COVID-19, resilience, and circular economy
Part of the Community Resilience series
The past few weeks, we have been exploring how circular economy can contribute to community resilience during times of crisis. We believe that circular economy can help build local resilience in cities for future crises and that it has a role to play in recovery from the current pandemic.
But don’t just take our word for it. Today’s post is a podcast from one of our friends and partners in this work, Amsterdam-based Metabolic. CEO Eva Gladek recently recorded a podcast about how we can use this current crisis as an opportunity for local and global shifts to a sustainable world. Listen to the podcast, and then check out Metabolic’s website to learn more about their interesting work with cities (hint: they’ve worked with Charlotte, NC and Boulder, CO to develop circular action plans!)
Excerpts quoted: Eva Gladek on the Sustainability Agenda Podcast
Resilient supply chains
."..there are a few ways in which we've clearly exposed some of the cracks in the system, and shown how it's not resilient when it comes to the global economy, some pretty drastically. So for one thing, we've obviously revealed the fragility of the way we've organised our supply chains. If you've ever looked at network diagrams showing theoretical networks that can either be organised as hubs and spokes or distributed networks with multiple hubs or mesh networks. They have different levels of resilience to impacts. And so we have been very lulled into a kind of sense of security with everything humming along so well for so many decades that we've actually started to really centralise certain types of production and certain types of knowledge,resource flows. So we have gotten to a less resilient supply chain network that has been very hard hit by the crisis.
There were reports of around 70% of companies experiencing some kind of supply chain disruption. Of course, there were lots of discussions around the disruption in the supply of pharmaceuticals and medical equipment, concerns about electronics and certain types of goods that are manufactured in particular parts of the world running out. So that's one indication that we don't have robust self-sufficient communities or regional supply chains that cover all the bases and that's something that I think there is going to be a rebound on moving forward - looking to create more local resilience. And this isn't about closing off economies or necessarily deglobalising, it's more really about thinking about the different types of potential disruptions that could take place and how to build a more resilient supply network.

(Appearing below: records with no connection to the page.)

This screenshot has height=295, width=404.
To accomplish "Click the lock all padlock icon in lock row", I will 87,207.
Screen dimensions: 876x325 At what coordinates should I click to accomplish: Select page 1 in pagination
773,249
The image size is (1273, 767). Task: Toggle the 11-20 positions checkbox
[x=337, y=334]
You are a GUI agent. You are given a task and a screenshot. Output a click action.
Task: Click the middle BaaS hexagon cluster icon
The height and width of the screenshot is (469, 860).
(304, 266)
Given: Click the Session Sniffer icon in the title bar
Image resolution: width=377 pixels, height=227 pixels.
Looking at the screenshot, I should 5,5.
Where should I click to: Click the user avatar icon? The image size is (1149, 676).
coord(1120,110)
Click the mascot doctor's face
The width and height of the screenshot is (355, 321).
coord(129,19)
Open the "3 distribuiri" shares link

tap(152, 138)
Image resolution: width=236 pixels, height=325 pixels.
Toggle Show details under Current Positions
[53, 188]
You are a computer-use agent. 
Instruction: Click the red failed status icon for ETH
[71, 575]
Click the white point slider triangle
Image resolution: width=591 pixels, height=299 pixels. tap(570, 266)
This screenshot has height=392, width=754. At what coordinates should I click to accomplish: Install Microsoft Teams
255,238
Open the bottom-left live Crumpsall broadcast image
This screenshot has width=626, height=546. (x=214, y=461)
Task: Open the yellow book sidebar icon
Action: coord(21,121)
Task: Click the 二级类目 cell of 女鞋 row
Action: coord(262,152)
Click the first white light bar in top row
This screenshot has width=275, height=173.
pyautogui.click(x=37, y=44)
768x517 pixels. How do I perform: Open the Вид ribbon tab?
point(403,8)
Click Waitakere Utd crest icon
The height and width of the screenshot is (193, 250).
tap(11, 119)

Circular economy and cities
And when it comes to the circular economy, it's also highly beneficial because we need to move toward a situation where we actually have urban centres not just serving as consumers, as resource drains drawing materials from the hinterlands and from other parts of the world, but rather also figuring out how to repurpose those materials and close cycles within the peri-urban area of those cities and those regions, because it doesn't make sense to continuously transport in and out all of this material. And it actually creates much more resilient hubs and communities with more diverse economic practices and activities. So there is a kind of dual pathway there about creating more resilience to shocks as well as increasing the potential of a local circular economy.
Resilience
"...the very common definition of resilience has to do with the ability of a system to withstand shocks, and to maintain its functioning. Now, that's not necessarily something that we always want, because some of the systems that we've had are really problematic and we don't actually want them to maintain their current levels of functioning. So I think it's really about identifying the kind of parameters and characteristics of society that we wish to maintain and keep, and ensuring that those qualities can survive any kind of crisis or change. So it has to do with creating adaptability and self learning mechanisms and indeed buffering capacity, strong communities and having fundamental mechanisms for self replicating solutions and distributing knowledge and allowing people to kind of adaptively grow out of crises.
Systems thinking
"...systems thinking is, in many ways, very straightforward. It's the recognition that everything is connected. And that if you take an action, there isn't just one immediate reaction, but a whole cascade, a whole ripple effect of things that knock on from that one action. And in the model of the world that most of us have been trained in through school, we take a very reductionist or we're taught a very reductionist approach where a leads to b and that's, that's it and you don't look outside that scope. But the problem is there are many problems that result from this kind of reductionist view rather than a systems view. And sometimes I explain this by using a simple metaphor of the Rubik's cube. So if you have a Rubik's cube and you're trying to solve it, and you're trying to and you approach it from a reductionist viewpoint, you'll look at one of the squares that you want to move to a particular location, and then you'll take the actions needed to twist the cube so that it moves to that spot. Now, of course, it's a complex puzzle that's based on an algorithm, if you want to solve it, and so if you twist it, just to move that one square to the location you want it to go, it's going to scramble the rest of the cube, so you'll just keep messing it up over and over again. So you really need to understand the system of the cube, the algorithm that's behind the solution to be able to actually crack the puzzle.